By Sam Cholke | April 12, 2013 9:04am | Updated on April 12, 2013 12:27pm

DOUGLAS — Former Negro Leagues players on Thursday lamented baseball's drop in popularity among blacks as a major motion picture was set to hit theaters about Jackie Robinson.

The biographical film about Robinson, “42,” opens Friday, and for many of the Negro Leagues players, the breakthrough of one of their own in 1947 as the first African American in Major League Baseball was the first time they ever saw a black player truly become a celebrity.

Robinson played shortstop one season for the Negro American League Kansas City Monarchs before Branch Rickey signed him to the big leagues.

“They were crazy about him,” said Ray “Boo Boy” Knox, 82, a former catcher for the Chicago American Giants and other teams.

At Prairie Shores Apartments on King Drive, Knox met with other Negro Leagues players to reminisce after visiting nearby Mayo Elementary School to chat with students and set up a mini-museum about the Negro Leagues.

Knox, who played from 1951 to 1952, and others said they would occasionally be stopped on the street and asked for an autograph, but no player ever achieved Robinson's level of fame playing in the Negro Leagues.

People today forget how popular baseball was in the late 1940s and early 1950s — especially among African Americans, he said.

“We drew more people than the White Sox did,” Knox recalled, describing how Comiskey Park would be packed with both African-American and white fans for American Giants games. “Back in the day, baseball was the biggest game for blacks.”

He said it was a much more humble game, too.

“We just wanted to play ball, and we were filling up parks,” Knox said, adding that he made less than $185 a month. “Back in the day, I played to be better than the next guy.”

Though he saw teammates make it to the major leagues, Knox said he quit before his big break because “I wasn’t making enough money to take care of my family.”

He ran a dry cleaning business for 53 years after leaving baseball in 1952.

Heron “Cuba Lee” O’Neal played for the Indianapolis Clowns from 1959 to 1961 making $125 per month with no sponsorship deals or advertising spots to bring in extra cash.

“You got your pay, and that was it,” O’Neal said.

O’Neal was picked up by a Chicago Cubs farm team in Florida for a brief stint in the minor leagues. He said it was a huge step up from the Negro Leagues.

“It was as different as night and day, the equipment, the fields,” O’Neal said. “When we played, we played on gravel with balls of rags all wrapped up.”

O’Neal’s career ended before he got a chance in the majors when he collided with a catcher’s facemask and broke his jaw as he was stealing home. He coaches Little League now and is retired after 19 years of working at City Hall.

“I had a pretty decent, good life,” O’Neal said.

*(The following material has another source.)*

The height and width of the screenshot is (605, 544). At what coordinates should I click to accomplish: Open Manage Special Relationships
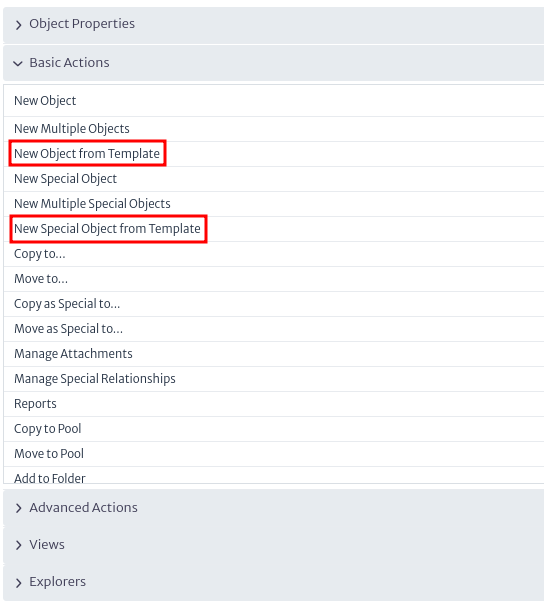[274, 379]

The new film on Robinson may revive some interest in the aging players — at least that’s Gary Crawford’s hope. Crawford runs Negro League Legends, an organization that promotes the players and brings them to schools to talk about their experiences.

About 175 players from the Negro Leagues are still living, according to Crawford.

“My fingers and toes are crossed that the film does give these guys more exposure,” Crawford said. “Jackie’s passing has not caused all the other players to die.”